On the client side : https://github.com/hydraide/hydraide/blob/main/sdk/go/hydraidego/client/client.go#L221 It should be using a TLS Config with RootCAs and Certificates, currently RootCAs only (under NewClientTLSFromFile)

And on the server side, there should be ClientCAs and ClientAuth filled.

PoC

To bypass as is, the simplest way is to take the client and modify the code as such :

Modified from https://github.com/hydraide/hydraide/blob/main/sdk/go/hydraidego/client/client.go#L209

            // hostOnly := strings.Split(server.Host, ":")[0]
            // creds, certErr := credentials.NewClientTLSFromFile(server.CertFilePath, hostOnly)
            // if certErr != nil {
            //  slog.Error("error while loading TLS credentials: ", "error", certErr, "server", server.Host, "fromIsland", server.FromIsland, "toIsland", server.ToIsland)
            //  errorMessages = append(errorMessages, certErr)
            // }
            var opts []grpc.DialOption
            tlsConfig := &tls.Config{
                InsecureSkipVerify: true,
            }
            creds := credentials.NewTLS(tlsConfig)
            opts = append(opts, grpc.WithTransportCredentials(creds))

Impact

It impacts everyone who think there is any kind of authentication.


Resolution

This vulnerability has been fully fixed in server/v2.2.1 together with hydraidectl/v0.2.1.

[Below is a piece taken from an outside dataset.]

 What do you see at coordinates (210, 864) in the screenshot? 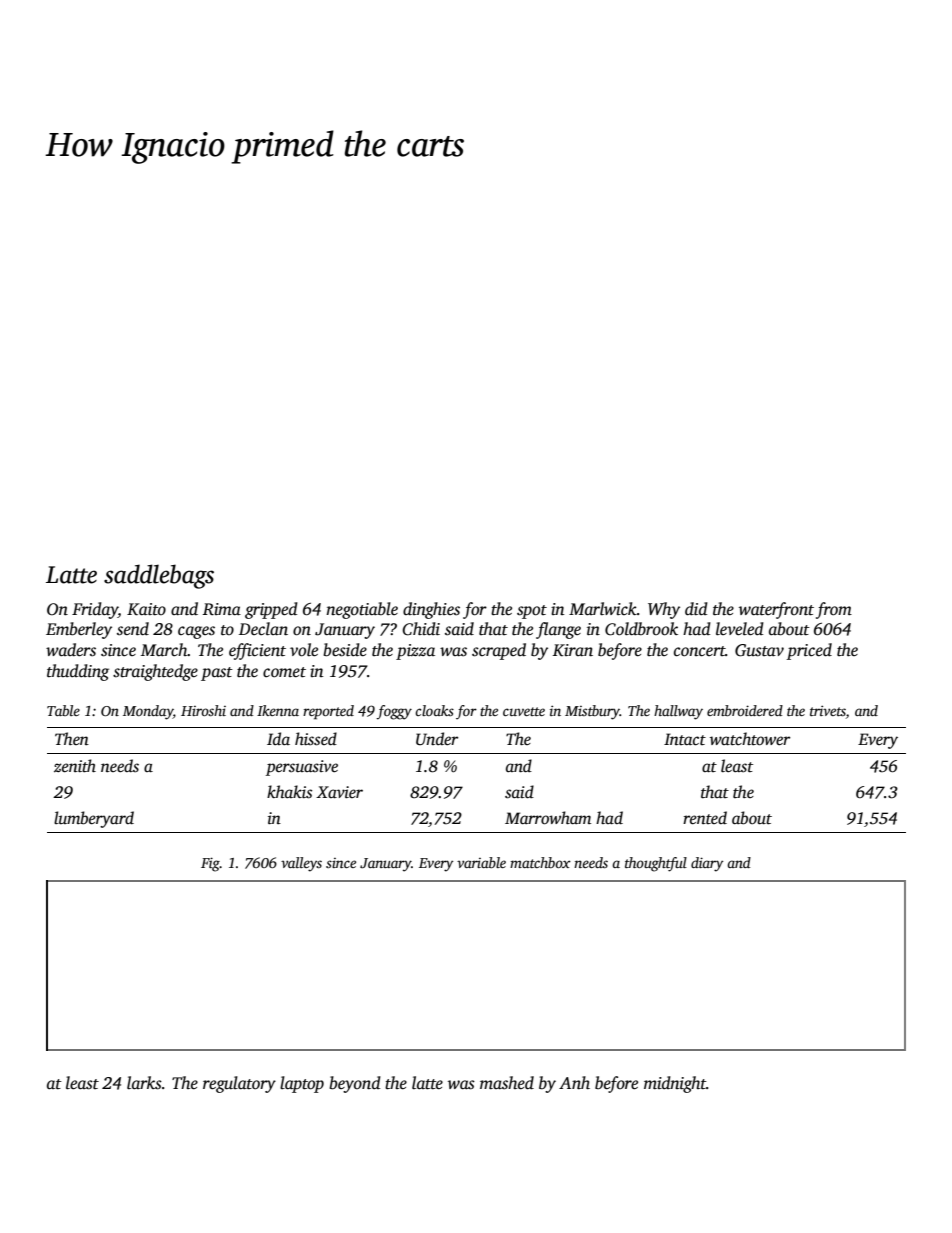
I see `Fig` at bounding box center [210, 864].
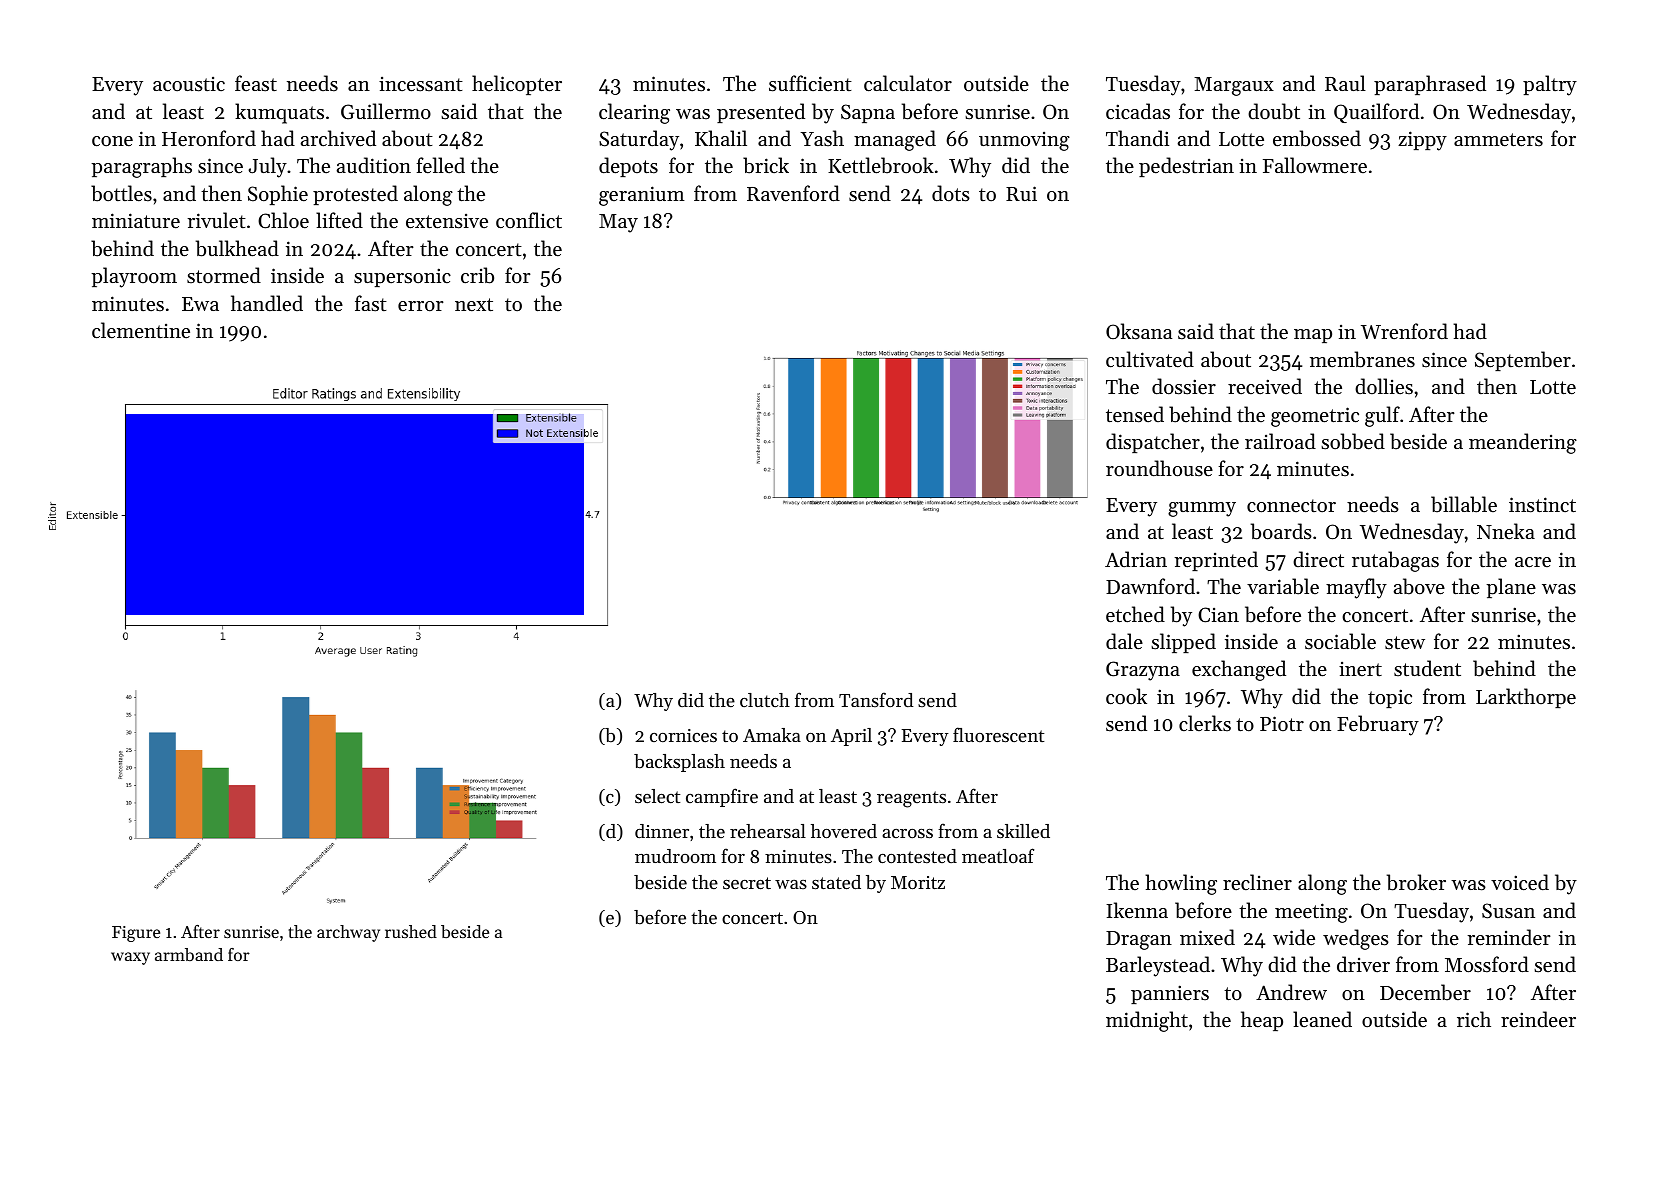  I want to click on playroom, so click(134, 277).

All users are strongly advised to upgrade:

  1. Update to hydraidectl v0.2.1
  2. Re-initialize server instances with hydraidectl init into a new folder. This generates the required certificate files, downloads the latest binaries, and sets up the necessary environment variables.

For migration help, join the community Discord: https://discord.gg/xE2YSkzFRm or open a GitHub Discussion. If anything does not work, please report it.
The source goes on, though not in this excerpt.